Work request
Identify and copy all lines of the material where the string "resolution" is found.

Provided data
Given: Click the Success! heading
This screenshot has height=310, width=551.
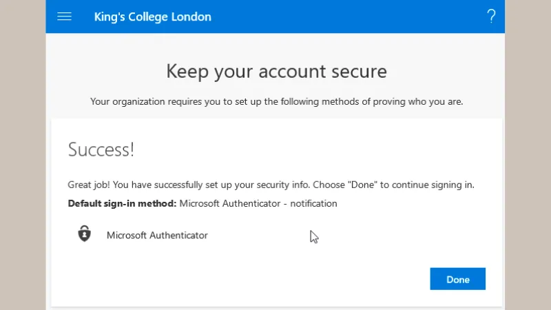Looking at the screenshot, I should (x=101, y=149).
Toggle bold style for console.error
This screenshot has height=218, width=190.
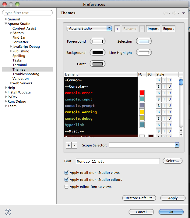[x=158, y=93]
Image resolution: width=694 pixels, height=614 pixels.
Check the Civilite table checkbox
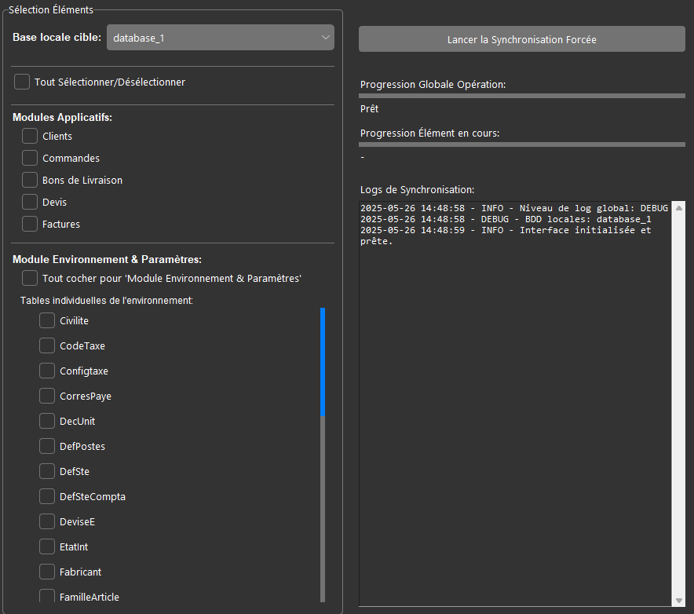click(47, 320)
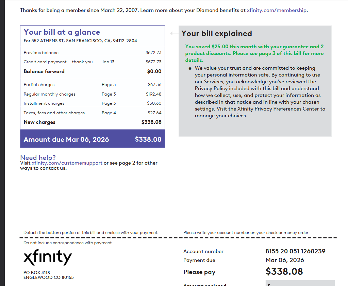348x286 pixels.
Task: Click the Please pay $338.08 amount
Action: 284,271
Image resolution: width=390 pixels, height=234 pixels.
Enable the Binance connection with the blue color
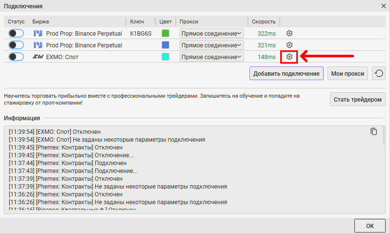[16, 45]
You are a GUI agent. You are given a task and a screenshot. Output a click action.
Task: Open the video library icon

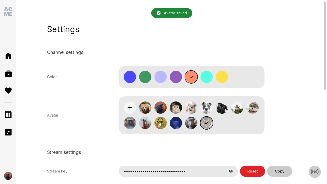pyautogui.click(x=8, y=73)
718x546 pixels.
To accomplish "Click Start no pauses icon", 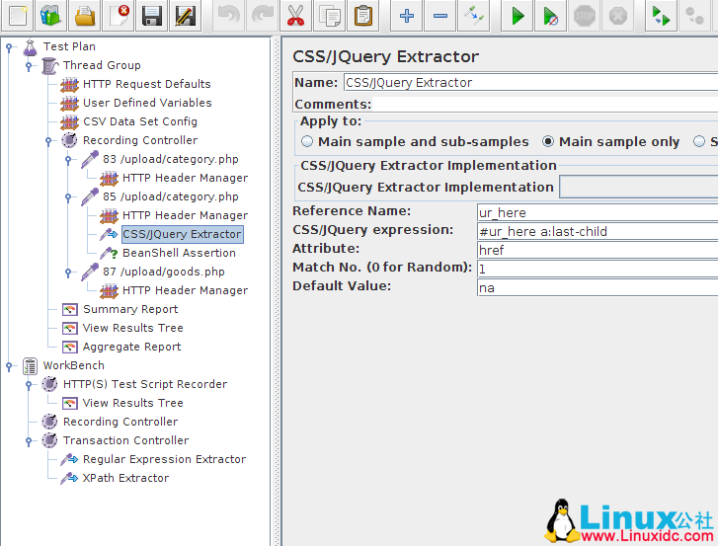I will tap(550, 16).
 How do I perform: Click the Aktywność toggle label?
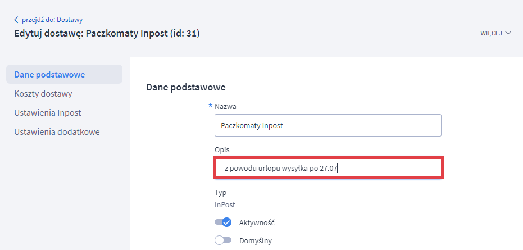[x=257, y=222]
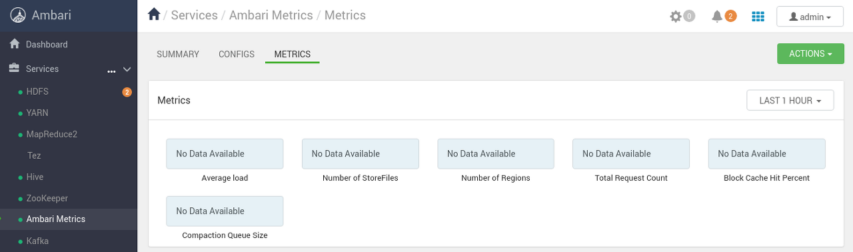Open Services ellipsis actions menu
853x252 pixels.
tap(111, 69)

The answer
Image resolution: width=694 pixels, height=614 pixels.
Image resolution: width=390 pixels, height=234 pixels.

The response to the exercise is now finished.